Gentleman of 45 was admitted with swelling, pain and purpling of the groin area as well as feeling really unwell. The patient is also a smoker, alcoholic with peripheral vascular disease with a long history of intravenous drug use.
The surgeons completed an assessment of the swelling and due to the infected necrosis, that was evident the following day decided to take to theatre for debridement.
Over the next few days both wounds became infected and the exudate was pouring out being unmanageable for the nursing staff and patient. Foam dressing were used to manage the exudate and patient became uncompliant, removing the sodden foam which increased the risk of further infection.

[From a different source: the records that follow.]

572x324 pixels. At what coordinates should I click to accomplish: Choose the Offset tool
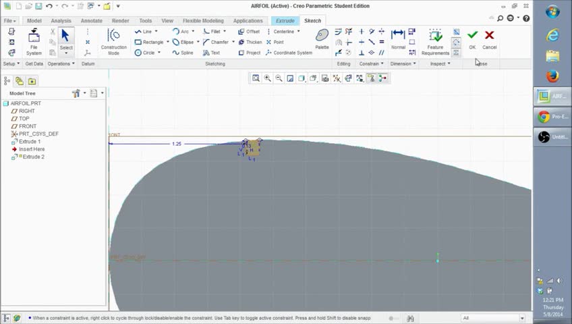pyautogui.click(x=249, y=32)
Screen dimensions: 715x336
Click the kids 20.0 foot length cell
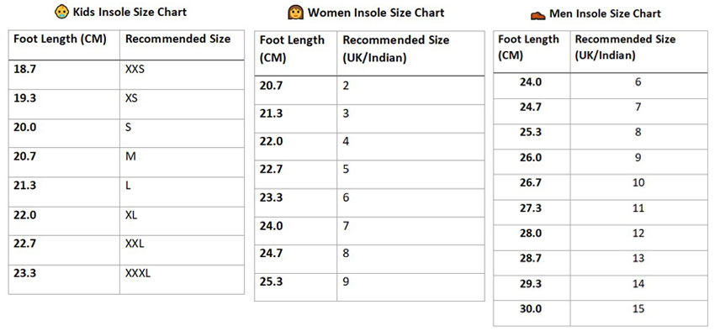click(x=25, y=127)
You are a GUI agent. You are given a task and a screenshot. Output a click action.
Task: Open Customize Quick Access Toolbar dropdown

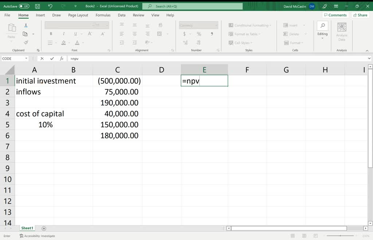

The wound underwent washout and debridement and V.A.C. VERAFLO™ Therapy with V.A.C. VERAFLO™ CLEANSE CHOICE Dressing was applied for the next 10 days. The goal of V.A.C. VERAFLO™ Therapy was to remove the infected material and to granulate tissue at the wound site.
The peri wound was dressed with 3M™ Cavilon™ No Sting Barrier Film and protected with DuoDERM® extra thin hydrocolloid dressing. ADAPTIC TOUCH™ Dressing was used to protect a small area the was potentially close to the exposed blood vessels.
A Saline 0.9% Between 10-20mls was instilled with a 10 minute dwell time, followed by 3.5 hours of continuous negative pressure at -125mmHg. Dressing changes occurred every 3 days.
After 10 days of V.A.C. VERAFLO™ Therapy, the wound was transitioned onto traditional V.A.C.® Therapy until conservatively dressed with antimicrobial and foam dressing.
Clinical Outcomes/ Conclusion:
The V.A.C. VERAFLO™ Therapy cleaned away the infection and controlled the levels of exudate, reducing the amount of dressing changes. The patient remained compliant throughout and did not remove the dressing. Quality of patient perceived care improved as the therapy allowed the patient to feel some control over his wounds. The use of incontinence pads (standard of care) was not necessary which was positive as the patient felt the pads were undignified.